◆ SUPPLIED ENTRIES

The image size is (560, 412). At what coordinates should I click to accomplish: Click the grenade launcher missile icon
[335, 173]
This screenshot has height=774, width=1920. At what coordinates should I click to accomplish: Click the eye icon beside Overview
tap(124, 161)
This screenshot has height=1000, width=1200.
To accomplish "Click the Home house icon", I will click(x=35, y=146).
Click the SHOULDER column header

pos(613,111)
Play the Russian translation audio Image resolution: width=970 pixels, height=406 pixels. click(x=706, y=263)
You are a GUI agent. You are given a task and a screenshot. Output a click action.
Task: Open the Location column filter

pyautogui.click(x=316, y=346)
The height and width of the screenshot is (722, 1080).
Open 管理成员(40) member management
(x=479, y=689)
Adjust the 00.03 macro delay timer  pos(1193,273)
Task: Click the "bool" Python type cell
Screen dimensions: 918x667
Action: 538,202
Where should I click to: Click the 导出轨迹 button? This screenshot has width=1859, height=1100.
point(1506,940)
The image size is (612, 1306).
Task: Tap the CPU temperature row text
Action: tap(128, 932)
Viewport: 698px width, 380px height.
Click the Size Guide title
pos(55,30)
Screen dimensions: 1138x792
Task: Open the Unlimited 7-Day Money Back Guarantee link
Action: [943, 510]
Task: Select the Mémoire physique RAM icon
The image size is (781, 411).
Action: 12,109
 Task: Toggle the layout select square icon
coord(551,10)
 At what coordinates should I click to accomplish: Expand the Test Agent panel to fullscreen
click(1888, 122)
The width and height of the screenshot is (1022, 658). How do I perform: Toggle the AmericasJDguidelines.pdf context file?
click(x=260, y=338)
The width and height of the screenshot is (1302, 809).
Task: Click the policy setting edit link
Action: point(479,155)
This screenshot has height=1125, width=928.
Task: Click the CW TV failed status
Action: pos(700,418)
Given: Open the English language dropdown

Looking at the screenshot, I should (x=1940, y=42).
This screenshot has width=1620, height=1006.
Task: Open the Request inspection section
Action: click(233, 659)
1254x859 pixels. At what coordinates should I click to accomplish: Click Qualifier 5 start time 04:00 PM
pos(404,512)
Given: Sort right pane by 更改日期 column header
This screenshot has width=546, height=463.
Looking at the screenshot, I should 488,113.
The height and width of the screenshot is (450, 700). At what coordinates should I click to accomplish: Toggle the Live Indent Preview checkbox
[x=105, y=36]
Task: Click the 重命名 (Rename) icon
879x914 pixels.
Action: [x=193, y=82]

◆ YOUR ASSIGNMENT
Beginning with the first line above, could you copy every line exactly, up to and including the one with "The height and width of the screenshot is (722, 1080)."?

◆ ANSWER
The image size is (560, 412). At what coordinates should I click to accomplish: Click the grenade launcher missile icon
[335, 173]
This screenshot has height=774, width=1920. At what coordinates should I click to accomplish: Click the eye icon beside Overview
tap(124, 161)
This screenshot has height=1000, width=1200.
To accomplish "Click the Home house icon", I will click(x=35, y=146).
Click the SHOULDER column header

pos(613,111)
Play the Russian translation audio Image resolution: width=970 pixels, height=406 pixels. click(x=706, y=263)
You are a GUI agent. You are given a task and a screenshot. Output a click action.
Task: Open the Location column filter

pyautogui.click(x=316, y=346)
The height and width of the screenshot is (722, 1080).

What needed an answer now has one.